“Give sorrow words; the grief that does not speak knits up the o-er wrought heart and bids it break.” ― William Shakespeare, Macbeth
My mother passed away on June 19 after a shockingly short battle with Alzheimer’s. I started noticing memory problems maybe 12 months ago? But they were minor. A few stories told more than once during a weekend. Then decline on fast forward. And here we are.
There have been a lot of traumatic things about the last six years. If you’ve been following along, I think I am living in traumatic. Surprise! Your daughter has Down syndrome. Surprise! You’re getting a divorce. Surprise! Your mom is dying.
But the most traumatic thing was writing my mom’s obituary.
I’m the writer, right? Heck, I write and edit bios for a living. It should have been easy.
And then I boiled her life down to four paragraphs. Four. Her entire life.

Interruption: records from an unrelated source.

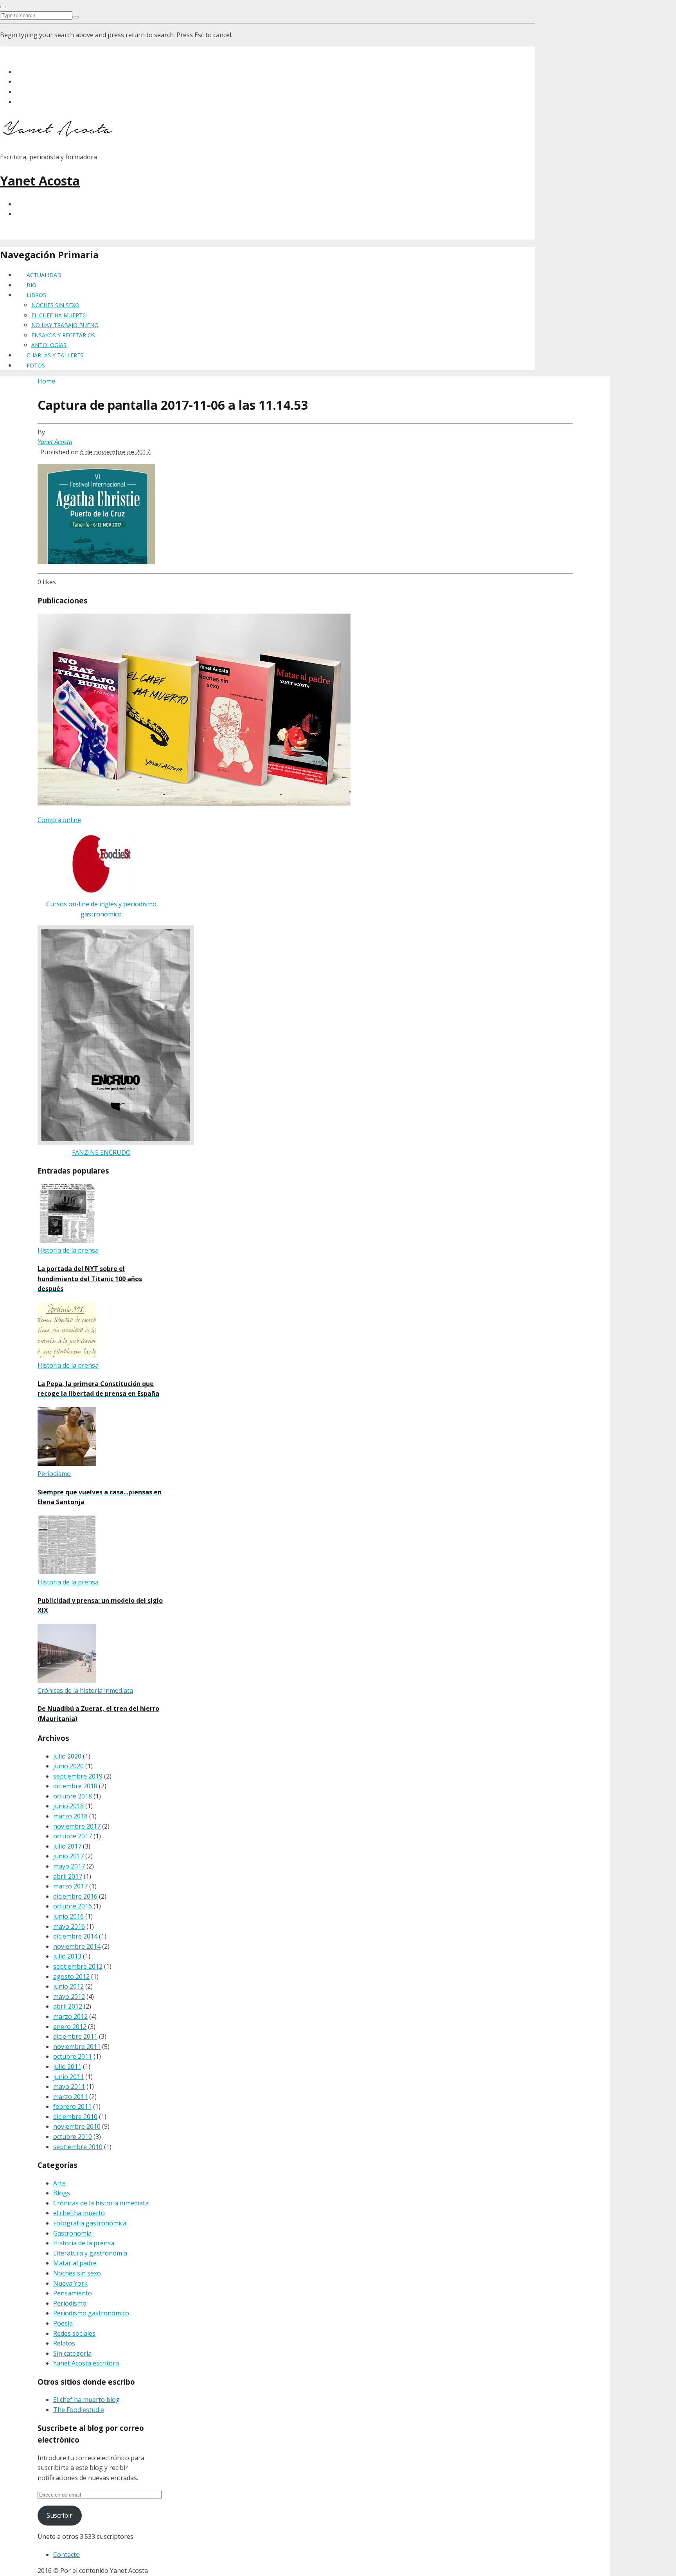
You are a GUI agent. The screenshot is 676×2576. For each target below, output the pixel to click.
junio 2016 (68, 1916)
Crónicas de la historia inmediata (101, 2203)
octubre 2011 (72, 2056)
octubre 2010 (72, 2136)
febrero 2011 (72, 2106)
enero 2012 (69, 2026)
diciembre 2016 (75, 1896)
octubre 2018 (72, 1796)
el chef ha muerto (79, 2213)
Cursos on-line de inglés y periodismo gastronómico (101, 909)
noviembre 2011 (77, 2046)
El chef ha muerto (59, 315)
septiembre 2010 (77, 2146)
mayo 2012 (69, 1996)
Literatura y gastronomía (90, 2253)
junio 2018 (68, 1806)
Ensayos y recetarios (63, 335)
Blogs (61, 2193)
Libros (36, 295)
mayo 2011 (69, 2086)
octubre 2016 (72, 1906)
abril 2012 (67, 2006)
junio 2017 (68, 1856)
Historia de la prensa (83, 2243)
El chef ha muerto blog (86, 2399)
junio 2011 (68, 2076)
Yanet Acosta (40, 180)
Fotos (36, 365)
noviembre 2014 (77, 1946)
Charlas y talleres (55, 355)
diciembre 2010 (75, 2116)
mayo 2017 (69, 1866)
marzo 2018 (70, 1816)
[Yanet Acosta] (58, 134)
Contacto (66, 2554)
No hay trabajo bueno (65, 325)
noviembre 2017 (77, 1826)
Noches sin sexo (55, 305)
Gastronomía (72, 2233)
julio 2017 (67, 1846)
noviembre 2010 (77, 2126)
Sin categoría (72, 2353)
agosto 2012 (71, 1976)
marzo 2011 (70, 2096)
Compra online (59, 819)
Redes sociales (74, 2333)
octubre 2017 (72, 1836)
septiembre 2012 (77, 1966)
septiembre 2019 (77, 1776)
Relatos (64, 2343)
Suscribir (59, 2515)
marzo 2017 (70, 1886)
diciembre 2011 (75, 2036)
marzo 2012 (70, 2016)
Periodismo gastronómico (91, 2313)
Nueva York (70, 2283)
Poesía (63, 2323)
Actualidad (44, 275)
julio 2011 (67, 2066)
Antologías (49, 345)
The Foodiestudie (78, 2409)
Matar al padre (75, 2263)
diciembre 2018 (75, 1786)
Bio (31, 285)
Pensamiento (72, 2293)
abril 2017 (67, 1876)
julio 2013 (67, 1956)
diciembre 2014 (75, 1936)
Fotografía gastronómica (89, 2223)
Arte (59, 2183)
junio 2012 (68, 1986)
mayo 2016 (69, 1926)
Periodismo (69, 2303)
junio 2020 (68, 1766)
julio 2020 (67, 1756)
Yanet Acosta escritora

Because how do you describe someone who shaped your entire existence? Who sometimes when you don’t expect it, you find yourself mimicking. The person who comforted you and loved you unconditionally. How do you describe that person? The person who saw me at my worst and most vulnerable and endured my hurt and anger at times and still kept coming back.
Who kept telling me I was still loveable even when I didn’t believe it.
Four paragraphs? I could write a novel about her. A novel about being content with who you are and where you are. About blooming where you’re planted. About being happy to sit with a book and not feel constant dissatisfaction. About finding your passion in a classroom surrounded by 6 year olds.
About loving your people.
I hated having to do it. To take a life and remove the nuances and happiness and even the broken parts, and replace them with college graduations and careers.
And I thought about my own obituary. When someone has to write it, will they boil it down to my “accomplishments?” And what will those be? I graduated from college?
Because what I want it to say is that I made mistakes. So many mistakes, but I learned from them. That my children taught me that imperfect beats perfect every time. That I survived a broken, shattered heart. That maybe after that broken heart, I was able to forgive.
That even a broken life is a life well lived.
My dad, the kids, and I are moving forward as best we can, caring for each other and remembering the good parts and the broken parts too. Until we meet again.